------ INPUT RECORDS ------

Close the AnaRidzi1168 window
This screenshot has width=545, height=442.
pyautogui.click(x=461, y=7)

------
------ INPUT RECORDS ------

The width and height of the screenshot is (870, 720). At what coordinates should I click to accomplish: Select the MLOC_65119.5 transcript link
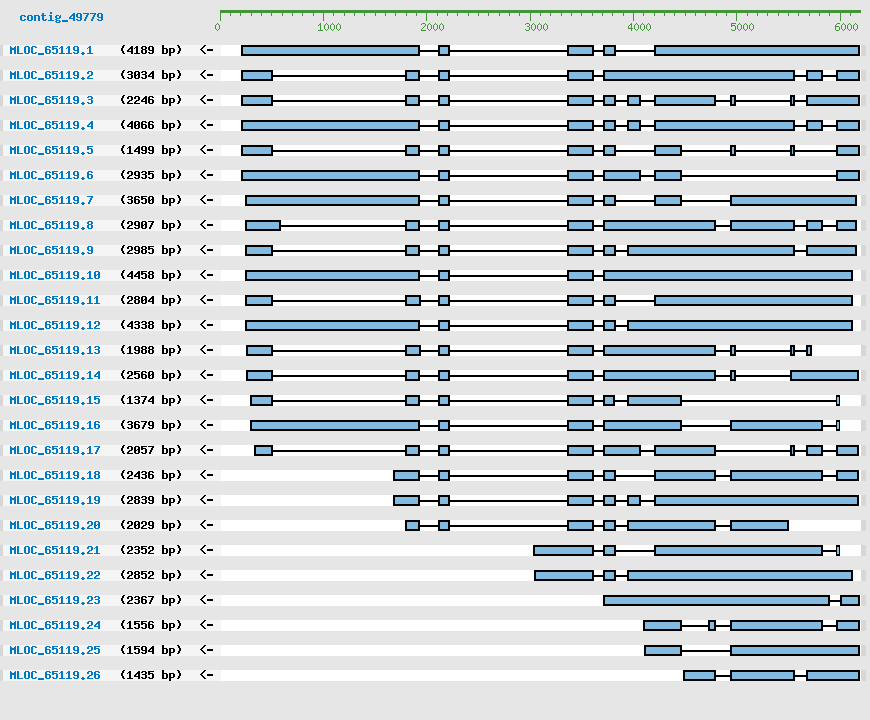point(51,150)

------

REQUIRED TASK =
Reproduce everything from the line containing "The width and" down to the line containing "point(51,150)", including both of those lines, and leave the pictures out of your answer.

CORRECT ANSWER =
The width and height of the screenshot is (870, 720). At what coordinates should I click to accomplish: Select the MLOC_65119.5 transcript link
point(51,150)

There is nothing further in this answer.